Thailand’s Prime Minister Prayut Chan-o-cha made an appearance at the 26th United Nations Climate Change Conference (COP26) in Glasgow early this month. In his remarks at the World Leaders Summit, Prayut stressed that climate change is “a matter of life and death” and Thailand is determined to reach a net-zero emissions target by 2065.
Indeed, the impacts of climate change are becoming increasingly felt in Thailand. The kingdom suffered the worst drought in four decades last year, and its northern capital Chiang Mai was labelled as the “most polluted city in the world” for several consecutive days due to its growing smog problems. Central Thailand, particularly Bangkok, is highly vulnerable to rising sea levels. Riverside districts in Bangkok are now swamped by rising waters, and a gloomy forecast indicates that all of Bangkok could be underwater by 2050.
The Thailand Development Research Institute (TDRI) suggests that rising operational costs and trade restrictions driven by climate change could ultimately lead to a 43.6 percent reduction in gross domestic product (GDP). The adoption of green technology and cross-governmental collaboration are thus mandatory.
Through ratifications of the United Nations Framework Convention on Climate Change (UNFCCC), Kyoto Protocol, and Paris Agreement, Thailand has long demonstrated a commitment to tackle climate change. The country’s first ever climate law was drafted last year, and there is a growing trend toward greater use of electric vehicles and renewable energy sources.
Still, Thailand’s response to climate change is lagging behind other nations. Thailand’s climate strategy, to date, primarily focuses on adaptation rather than mitigation. Besides, Prayut’s 2065 net-zero target is 15 years later than the 2050 deadline set by scientists to prevent global temperatures from rising beyond 1.5 degrees Celsius. Thailand’s next-door neighbors Malaysia and Laos both ambitiously adopted the 2050 target.
Furthermore, Thailand did not sign key agreements presented at the COP26 summit. The first agreement commits nations to end deforestation by 2030 while the second agreement pledges to cut methane emissions by 30 percent in or before 2030. Both were endorsed by over 100 world leaders, including the controversial Brazilian President Jair Bolsonaro. Thailand was also absent from the pact to end coal use.
Given Thailand’s lack of ambition and concrete commitments, it is puzzling why Thailand was given a spotlight at such a high-profile climate conference. Prayut, as the head of the military-backed Thai government, was pictured greeting top leaders from “like-minded” democracies – U.S. President Joe Biden, Britain’s Boris Johnson, India’s Narendra Modi, Canada’s Justin Trudeau, and Germany’s Angela Merkel. Prayut was also seen exchanging words with Britain’s Prince Charles. These scenes would have been unthinkable some years ago when the military government had a complicated relationship with the West and was aligning closer to China, which did not criticize Thailand’s coup and domestic affairs.

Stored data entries
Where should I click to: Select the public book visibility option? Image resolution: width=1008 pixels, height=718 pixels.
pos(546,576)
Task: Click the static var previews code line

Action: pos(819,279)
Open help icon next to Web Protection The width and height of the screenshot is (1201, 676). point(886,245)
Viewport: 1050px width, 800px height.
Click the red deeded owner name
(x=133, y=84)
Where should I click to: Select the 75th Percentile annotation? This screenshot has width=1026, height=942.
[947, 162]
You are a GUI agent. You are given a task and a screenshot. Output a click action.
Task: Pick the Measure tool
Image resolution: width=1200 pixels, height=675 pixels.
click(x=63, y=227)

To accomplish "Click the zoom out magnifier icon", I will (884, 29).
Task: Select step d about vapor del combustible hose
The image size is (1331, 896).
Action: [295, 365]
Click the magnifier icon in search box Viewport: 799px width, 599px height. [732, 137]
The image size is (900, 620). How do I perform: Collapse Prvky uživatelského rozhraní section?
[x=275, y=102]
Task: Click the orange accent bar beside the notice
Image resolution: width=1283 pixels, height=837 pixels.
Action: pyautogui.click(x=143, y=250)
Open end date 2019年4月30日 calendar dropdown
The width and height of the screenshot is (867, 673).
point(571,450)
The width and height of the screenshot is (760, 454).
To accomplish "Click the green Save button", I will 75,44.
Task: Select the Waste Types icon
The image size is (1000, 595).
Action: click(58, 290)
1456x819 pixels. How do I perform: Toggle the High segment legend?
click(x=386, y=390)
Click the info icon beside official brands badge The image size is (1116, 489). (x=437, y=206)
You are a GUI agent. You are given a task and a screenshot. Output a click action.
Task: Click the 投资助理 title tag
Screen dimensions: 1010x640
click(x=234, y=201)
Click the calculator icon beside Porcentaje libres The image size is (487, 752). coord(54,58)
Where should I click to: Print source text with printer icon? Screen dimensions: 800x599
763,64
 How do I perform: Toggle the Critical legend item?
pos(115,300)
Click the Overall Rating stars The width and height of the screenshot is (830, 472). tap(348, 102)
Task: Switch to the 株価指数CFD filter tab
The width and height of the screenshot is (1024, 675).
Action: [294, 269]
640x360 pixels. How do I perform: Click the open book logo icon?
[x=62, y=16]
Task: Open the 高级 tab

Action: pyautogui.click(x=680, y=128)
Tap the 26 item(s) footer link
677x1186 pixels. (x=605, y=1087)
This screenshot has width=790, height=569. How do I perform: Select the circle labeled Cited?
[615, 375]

• **Work to complete**
1/ In the Thailand climate article, what reduction in GDP does the Thailand Development Research Institute say climate change could ultimately cause?
2/ Extract from the Thailand climate article the text starting with "The Thailand Development" and going on through "are thus mandatory.".

• **Answers for this exercise**
1/ A 43.6 percent reduction in gross domestic product.

2/
The Thailand Development Research Institute (TDRI) suggests that rising operational costs and trade restrictions driven by climate change could ultimately lead to a 43.6 percent reduction in gross domestic product (GDP). The adoption of green technology and cross-governmental collaboration are thus mandatory.